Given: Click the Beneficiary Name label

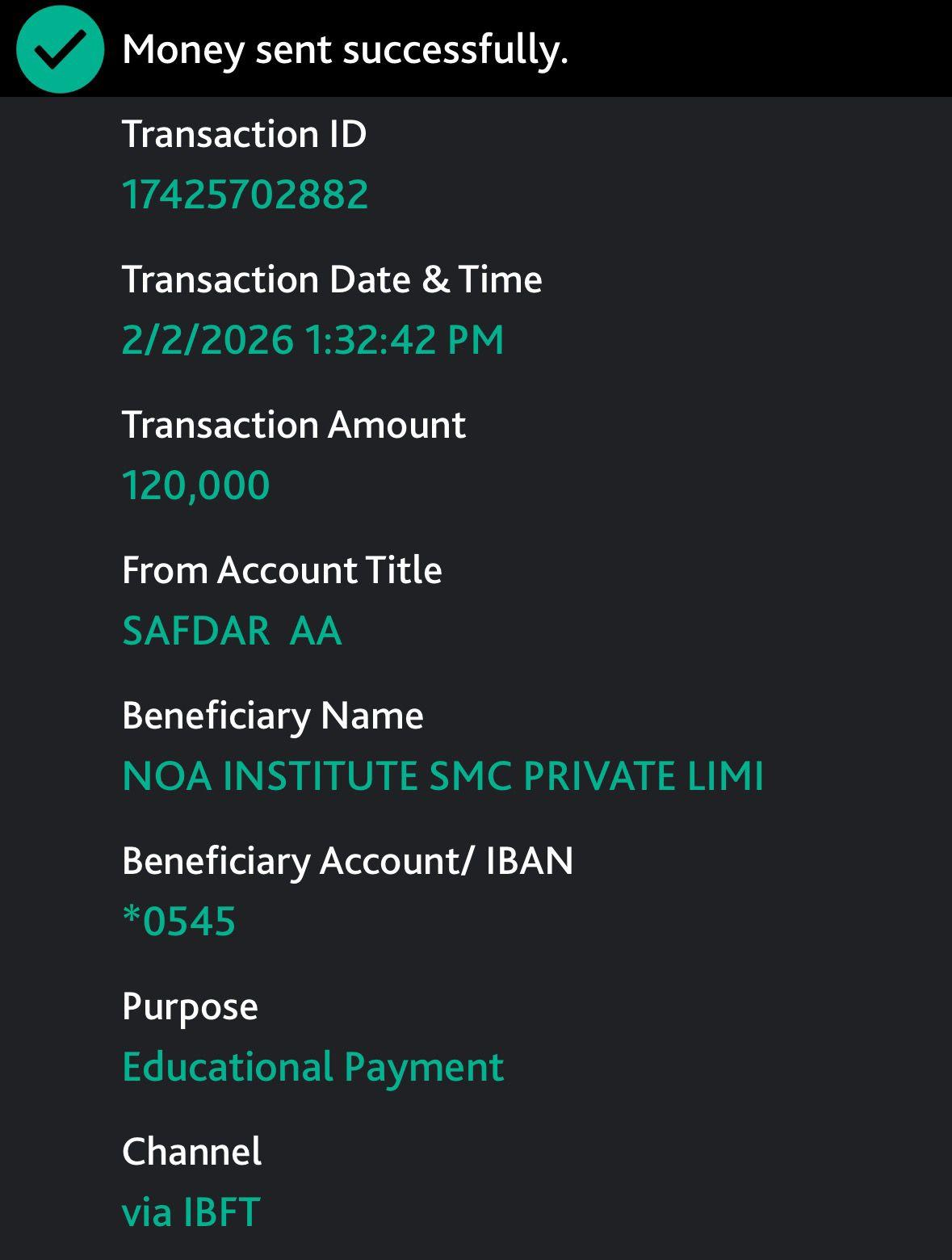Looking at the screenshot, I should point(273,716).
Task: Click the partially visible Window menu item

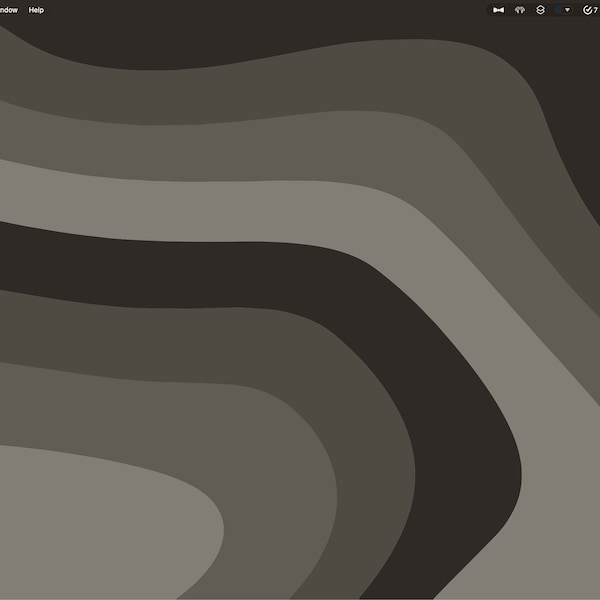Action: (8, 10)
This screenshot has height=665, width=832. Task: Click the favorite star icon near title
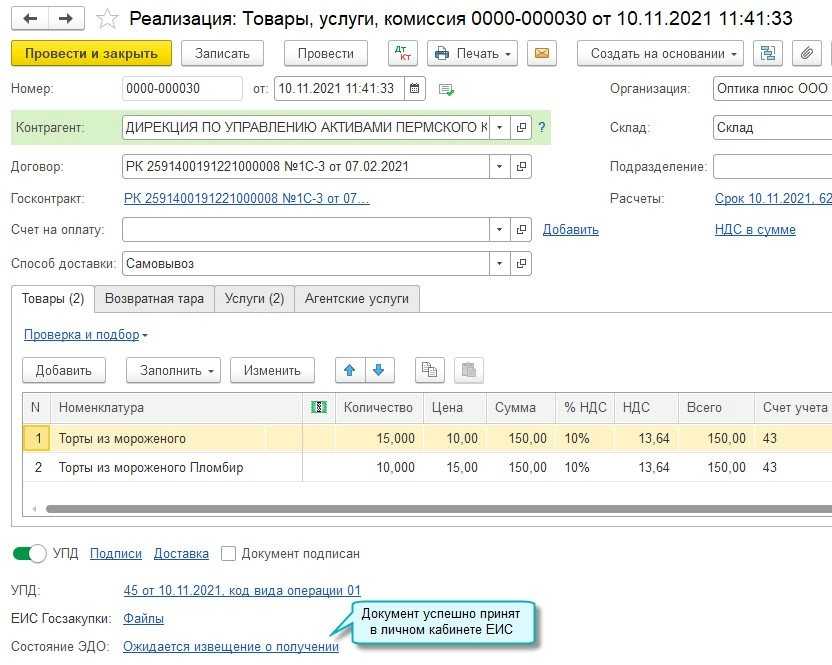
__________
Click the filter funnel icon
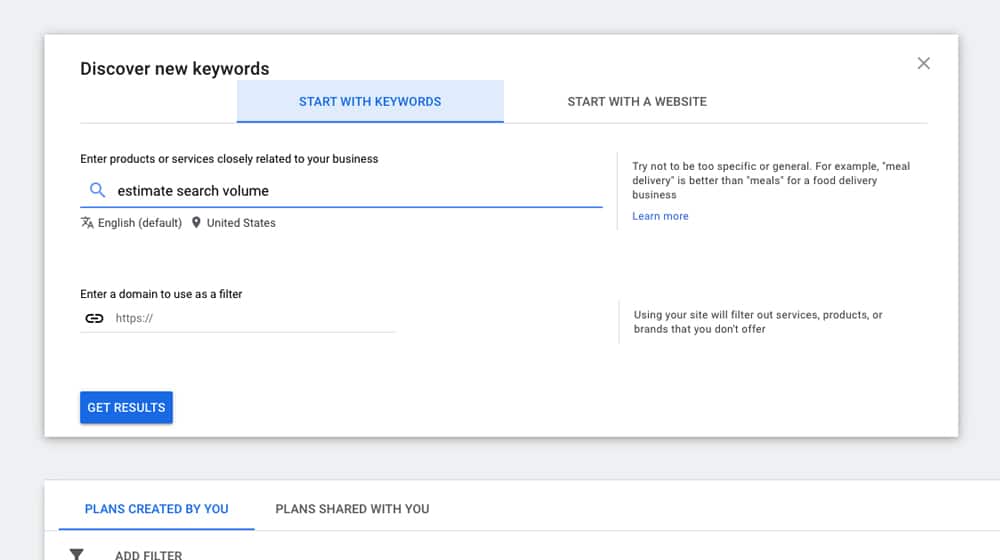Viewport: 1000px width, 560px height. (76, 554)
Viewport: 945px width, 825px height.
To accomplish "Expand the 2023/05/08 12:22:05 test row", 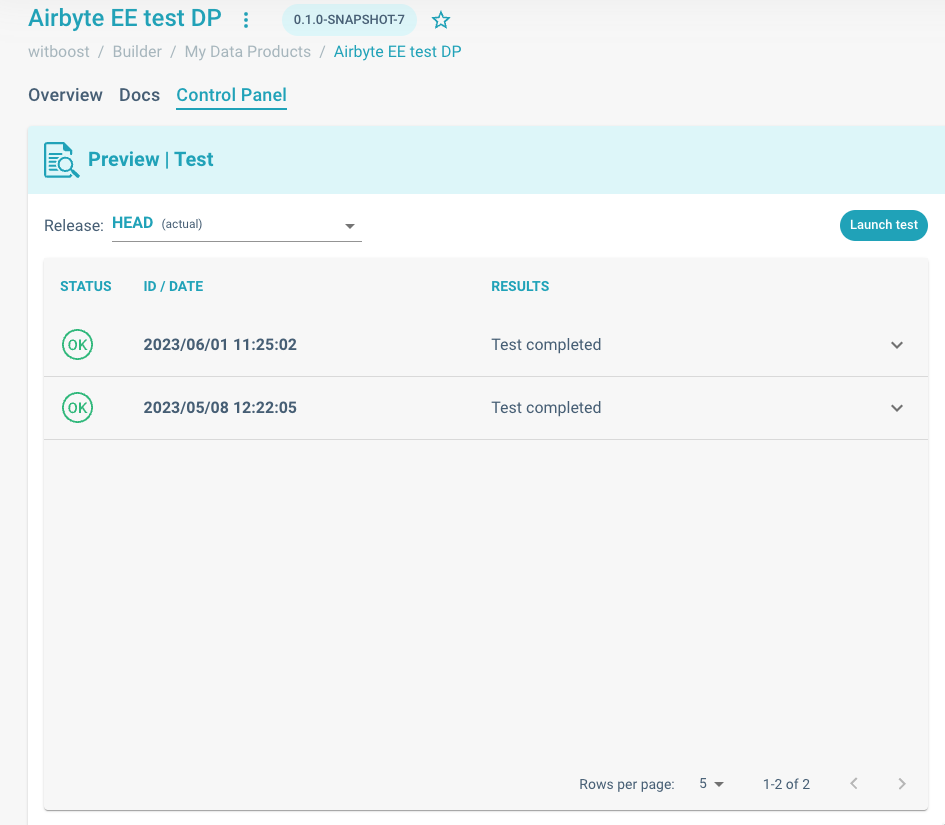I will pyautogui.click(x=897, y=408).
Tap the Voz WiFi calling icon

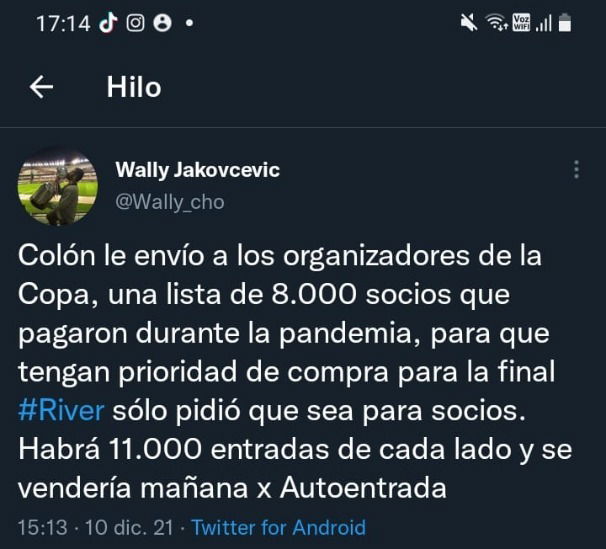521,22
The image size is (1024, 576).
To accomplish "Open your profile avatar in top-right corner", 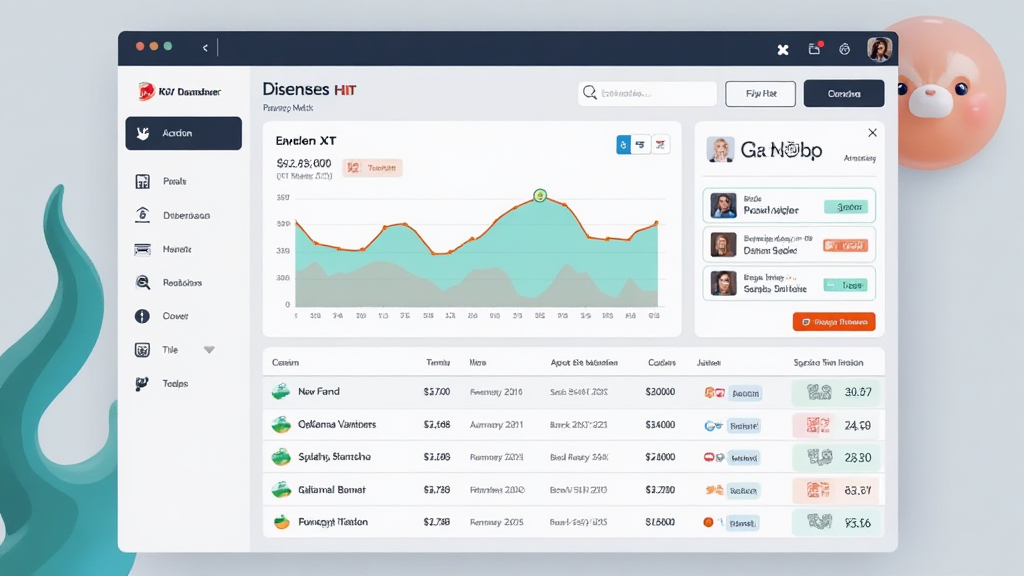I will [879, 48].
__________
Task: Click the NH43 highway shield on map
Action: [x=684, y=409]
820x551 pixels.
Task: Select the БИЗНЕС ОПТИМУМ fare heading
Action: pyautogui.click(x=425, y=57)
__________
Your assignment:
Your copy should hold only the lines above from the one containing "Given: Click the Beneficiary Name label" through the one containing "This screenshot has", exactly as written and free of pictures.

Exercise solution:
Given: Click the Beneficiary Name label

Looking at the screenshot, I should point(273,716).
Task: Click the partially visible Window menu item

Action: (8, 10)
This screenshot has height=665, width=832. Task: Click the favorite star icon near title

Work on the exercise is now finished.